DURSUN ATILGAN’IN MESAJI

Irkçı saldırıları lânetleyen Avrupa Atatürkçü Düşünce Dernekleri Federasyonu Genel Başkanı Dursun Atılgan’dan bir e-posta aldım. “Hanau katliamını şiddet ve nefretle kınıyoruz” diyen Atılgan, (özetle) şöyle yazıyor:

“NSU adlı ırkçı ve nazist terör örgütünün cinayetler işlediği, Almanya çapında şiddete başvurarak kanlı eylemler yaptığı ortaya çıkartıldı. Bu ırkçı örgütün mensupları yabancılara, özellikle Türk kökenlilere karşı seri cinayetler işliyor.

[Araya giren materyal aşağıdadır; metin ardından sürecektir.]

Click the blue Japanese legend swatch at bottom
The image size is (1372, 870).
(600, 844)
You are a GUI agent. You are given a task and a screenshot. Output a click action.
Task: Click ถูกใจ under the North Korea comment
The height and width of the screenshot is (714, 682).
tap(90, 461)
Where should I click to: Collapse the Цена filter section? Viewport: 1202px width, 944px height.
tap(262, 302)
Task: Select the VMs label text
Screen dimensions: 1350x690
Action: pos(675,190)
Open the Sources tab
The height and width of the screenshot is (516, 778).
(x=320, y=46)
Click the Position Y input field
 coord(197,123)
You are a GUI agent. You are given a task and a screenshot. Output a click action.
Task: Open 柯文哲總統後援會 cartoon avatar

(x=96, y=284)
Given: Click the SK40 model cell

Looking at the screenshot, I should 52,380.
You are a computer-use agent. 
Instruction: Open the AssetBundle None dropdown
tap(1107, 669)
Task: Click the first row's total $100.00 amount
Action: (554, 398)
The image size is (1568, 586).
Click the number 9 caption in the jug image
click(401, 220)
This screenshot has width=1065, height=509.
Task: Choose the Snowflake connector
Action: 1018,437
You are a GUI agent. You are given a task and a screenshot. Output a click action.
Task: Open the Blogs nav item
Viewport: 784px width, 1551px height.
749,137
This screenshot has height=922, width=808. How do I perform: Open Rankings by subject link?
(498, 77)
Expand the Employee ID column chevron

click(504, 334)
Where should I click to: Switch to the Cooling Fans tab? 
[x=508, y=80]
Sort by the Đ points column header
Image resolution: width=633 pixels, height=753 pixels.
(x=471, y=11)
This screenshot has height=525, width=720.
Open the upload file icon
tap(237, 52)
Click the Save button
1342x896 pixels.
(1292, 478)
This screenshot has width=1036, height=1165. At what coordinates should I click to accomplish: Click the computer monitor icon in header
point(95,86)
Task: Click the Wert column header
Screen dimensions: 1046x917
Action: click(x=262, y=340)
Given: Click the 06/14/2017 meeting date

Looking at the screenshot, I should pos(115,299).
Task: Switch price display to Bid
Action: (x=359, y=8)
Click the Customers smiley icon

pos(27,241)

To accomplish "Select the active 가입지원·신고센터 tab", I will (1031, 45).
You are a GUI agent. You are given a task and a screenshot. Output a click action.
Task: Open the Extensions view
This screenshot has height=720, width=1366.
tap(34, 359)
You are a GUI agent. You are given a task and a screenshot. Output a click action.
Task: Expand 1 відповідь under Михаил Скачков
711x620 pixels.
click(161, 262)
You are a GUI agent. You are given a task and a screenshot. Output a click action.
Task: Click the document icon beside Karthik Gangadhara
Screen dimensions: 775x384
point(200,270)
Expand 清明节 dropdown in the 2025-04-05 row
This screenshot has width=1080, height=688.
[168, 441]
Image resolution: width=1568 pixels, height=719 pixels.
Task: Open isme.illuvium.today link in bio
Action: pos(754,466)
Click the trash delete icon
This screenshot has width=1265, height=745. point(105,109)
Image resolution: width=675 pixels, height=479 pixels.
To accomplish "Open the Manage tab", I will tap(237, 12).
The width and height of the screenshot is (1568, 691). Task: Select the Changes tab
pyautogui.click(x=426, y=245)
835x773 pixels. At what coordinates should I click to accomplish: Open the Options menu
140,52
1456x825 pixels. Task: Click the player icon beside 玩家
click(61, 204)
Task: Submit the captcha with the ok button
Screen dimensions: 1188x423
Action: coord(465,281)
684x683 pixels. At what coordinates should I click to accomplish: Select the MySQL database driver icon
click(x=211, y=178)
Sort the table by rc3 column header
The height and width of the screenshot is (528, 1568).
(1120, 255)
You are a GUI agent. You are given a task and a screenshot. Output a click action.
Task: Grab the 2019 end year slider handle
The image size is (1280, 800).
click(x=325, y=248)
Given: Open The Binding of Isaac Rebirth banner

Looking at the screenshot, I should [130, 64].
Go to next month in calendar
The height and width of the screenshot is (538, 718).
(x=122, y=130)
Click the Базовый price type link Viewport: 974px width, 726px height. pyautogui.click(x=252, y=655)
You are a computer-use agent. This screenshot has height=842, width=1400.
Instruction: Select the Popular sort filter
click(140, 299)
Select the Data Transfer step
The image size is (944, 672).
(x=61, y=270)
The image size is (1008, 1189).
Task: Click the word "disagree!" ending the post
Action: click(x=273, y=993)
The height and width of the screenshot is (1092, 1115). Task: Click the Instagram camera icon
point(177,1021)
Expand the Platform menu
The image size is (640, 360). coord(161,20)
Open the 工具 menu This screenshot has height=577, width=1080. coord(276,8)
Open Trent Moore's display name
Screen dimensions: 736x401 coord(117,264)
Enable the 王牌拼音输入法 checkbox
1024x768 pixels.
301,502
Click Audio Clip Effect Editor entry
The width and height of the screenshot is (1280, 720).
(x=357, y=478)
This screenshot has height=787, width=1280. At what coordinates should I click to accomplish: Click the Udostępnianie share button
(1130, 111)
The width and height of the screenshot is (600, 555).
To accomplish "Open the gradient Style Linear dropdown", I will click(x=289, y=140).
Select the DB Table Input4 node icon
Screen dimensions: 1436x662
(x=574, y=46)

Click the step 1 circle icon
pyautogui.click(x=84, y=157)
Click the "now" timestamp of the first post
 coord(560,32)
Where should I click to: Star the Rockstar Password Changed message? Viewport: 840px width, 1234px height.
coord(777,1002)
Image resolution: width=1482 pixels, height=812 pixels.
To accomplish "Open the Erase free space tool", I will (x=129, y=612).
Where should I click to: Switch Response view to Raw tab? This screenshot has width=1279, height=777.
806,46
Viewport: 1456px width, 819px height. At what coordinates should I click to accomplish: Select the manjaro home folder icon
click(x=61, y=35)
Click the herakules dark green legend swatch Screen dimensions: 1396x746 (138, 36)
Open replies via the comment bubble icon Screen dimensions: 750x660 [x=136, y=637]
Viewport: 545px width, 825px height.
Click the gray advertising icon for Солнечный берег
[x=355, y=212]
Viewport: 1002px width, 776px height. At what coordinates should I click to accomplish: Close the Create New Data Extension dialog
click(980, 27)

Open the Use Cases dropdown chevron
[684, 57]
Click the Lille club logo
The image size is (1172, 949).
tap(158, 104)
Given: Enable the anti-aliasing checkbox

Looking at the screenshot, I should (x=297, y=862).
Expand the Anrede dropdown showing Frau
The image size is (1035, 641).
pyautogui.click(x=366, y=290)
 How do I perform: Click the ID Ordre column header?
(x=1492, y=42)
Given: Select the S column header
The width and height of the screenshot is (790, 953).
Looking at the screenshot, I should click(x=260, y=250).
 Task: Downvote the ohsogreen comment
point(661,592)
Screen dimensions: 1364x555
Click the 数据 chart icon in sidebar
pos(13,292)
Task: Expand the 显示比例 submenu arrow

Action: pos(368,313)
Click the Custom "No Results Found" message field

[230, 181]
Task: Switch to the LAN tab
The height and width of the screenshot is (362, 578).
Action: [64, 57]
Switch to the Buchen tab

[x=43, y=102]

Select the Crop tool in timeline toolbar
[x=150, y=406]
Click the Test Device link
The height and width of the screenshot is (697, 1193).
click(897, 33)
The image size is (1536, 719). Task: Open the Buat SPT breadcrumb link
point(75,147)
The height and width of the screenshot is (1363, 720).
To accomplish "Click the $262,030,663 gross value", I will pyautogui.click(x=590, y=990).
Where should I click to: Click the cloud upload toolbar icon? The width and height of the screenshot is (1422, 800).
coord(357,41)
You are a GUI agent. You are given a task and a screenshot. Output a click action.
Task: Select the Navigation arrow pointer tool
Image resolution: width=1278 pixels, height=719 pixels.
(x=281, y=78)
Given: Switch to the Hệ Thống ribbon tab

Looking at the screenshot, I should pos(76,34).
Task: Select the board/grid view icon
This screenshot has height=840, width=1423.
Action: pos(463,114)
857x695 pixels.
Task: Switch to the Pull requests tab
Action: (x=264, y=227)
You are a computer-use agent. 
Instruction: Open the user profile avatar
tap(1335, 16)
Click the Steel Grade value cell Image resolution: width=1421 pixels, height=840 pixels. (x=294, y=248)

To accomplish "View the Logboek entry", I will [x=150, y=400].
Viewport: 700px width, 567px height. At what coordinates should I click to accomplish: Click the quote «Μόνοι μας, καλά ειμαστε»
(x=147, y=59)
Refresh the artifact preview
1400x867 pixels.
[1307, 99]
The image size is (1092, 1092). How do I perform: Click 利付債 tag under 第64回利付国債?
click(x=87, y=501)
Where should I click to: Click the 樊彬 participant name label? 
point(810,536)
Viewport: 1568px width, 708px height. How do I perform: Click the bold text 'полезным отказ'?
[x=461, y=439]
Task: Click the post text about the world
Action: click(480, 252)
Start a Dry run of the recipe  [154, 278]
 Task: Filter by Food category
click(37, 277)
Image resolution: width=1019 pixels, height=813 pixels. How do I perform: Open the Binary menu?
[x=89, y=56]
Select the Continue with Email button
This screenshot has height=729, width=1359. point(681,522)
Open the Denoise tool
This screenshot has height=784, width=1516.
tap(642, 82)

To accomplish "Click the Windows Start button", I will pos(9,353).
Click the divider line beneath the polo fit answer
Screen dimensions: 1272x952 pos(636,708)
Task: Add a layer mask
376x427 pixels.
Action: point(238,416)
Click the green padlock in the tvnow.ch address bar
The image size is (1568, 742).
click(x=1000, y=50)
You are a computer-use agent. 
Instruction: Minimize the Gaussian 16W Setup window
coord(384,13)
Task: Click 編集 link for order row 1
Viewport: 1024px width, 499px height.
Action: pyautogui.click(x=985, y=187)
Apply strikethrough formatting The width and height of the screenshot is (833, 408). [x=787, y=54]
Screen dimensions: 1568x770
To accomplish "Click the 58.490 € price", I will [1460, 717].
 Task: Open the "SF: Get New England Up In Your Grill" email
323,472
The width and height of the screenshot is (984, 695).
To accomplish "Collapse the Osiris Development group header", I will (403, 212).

Alman yetkililere sesleniyorum: “Önlemler etkili değil. Önyargılı söylem ve eylemler yabancı düşmanlığını, yani ırkçılığı ve nazizmi besliyor. Gerçek odur ki, NSU katliamları sonrası etkin ve yaptırımcı önlemler alınmadığı için Hanau’da yeni bir ırkçı ve nazist katliamla karşı karşıya kalındı. Yazık, çok yazık!”

Kıbrıs’ta geç bile kalındı!


Kıbrıs’ta KKTC hükümetinin, turizm bölgesi Maraş’ı açma kararının yankıları devam ediyor.

Kıbrıs Rum kesimi ve Yunanistan öfke içinde... Sırtlarını Avrupa Birliği’ne dayadıkları için, kendilerini güçlü görüp Kıbrıs’ın tek sahibi olmak istiyorlar ama gerçek öyle değil tabii...

Maraş’ı açma kararı onların kafasına topuz gibi inmiş bulunuyor!

8 kilometrelik harika bir sahil şeridine sahip olan cennet Maraş, 45 yıldır kapalı olduğu için harabeye dönmüş durumda...

KKTC’nın eski Maliye Bakanı ve Londra Büyükelçisi Tansel Fikri gönderdiği mailde:

“Ben 1977 yılında Dış İlişkiler ve Savunma Komisyonu Başkanı olarak yaptığım gündem dışı konuşmada Maraş’ın açılmasını hararetle önermiş ve savunmuştum. Bugün aynı noktadayım” diyor ve ekliyor:

24 Nisan 2004 Referandumu’nda Rumların çözüm planını reddetmelerinden sonra bu hemen yapılmalıydı. Geç kalındı. Şimdi, lojistik, hukuki, siyasi ve diplomatik hazırlıklar yapıldıktan sonra Maraş’ın (haklı nedenlerimizle) fiilen açıldığı bütün dünyaya ilan edilmelidir.”

TEBESSÜM

Temel’in banka soygunu!


Savcı, banka soymak suçundan yargılanan Temel’in hapse mahkûm edilmesini ister. Hâkim iddianameyi dikkatle okur, savcı tarafından gösterilen delilleri titizlikle inceler ve kararını kâtibe şöyle yazdırır:

“Banka soygunu iddiasıyla yapılan yargılama bitmiştir. Deliller yetersiz olduğu için sanığın beraatına karar verilmiştir.”

Bunu dinleyen Temel heyecanla atılarak yargıca seslenir:

“Uy gözünü sevdiğimin hâkimi, şimdi bütün paralar benim mi oldu?”

GÜNÜN SÖZÜ


Bir ülkede akıllılar susup, aptallar konuşuyorsa, o ülke dertten kurtulamaz!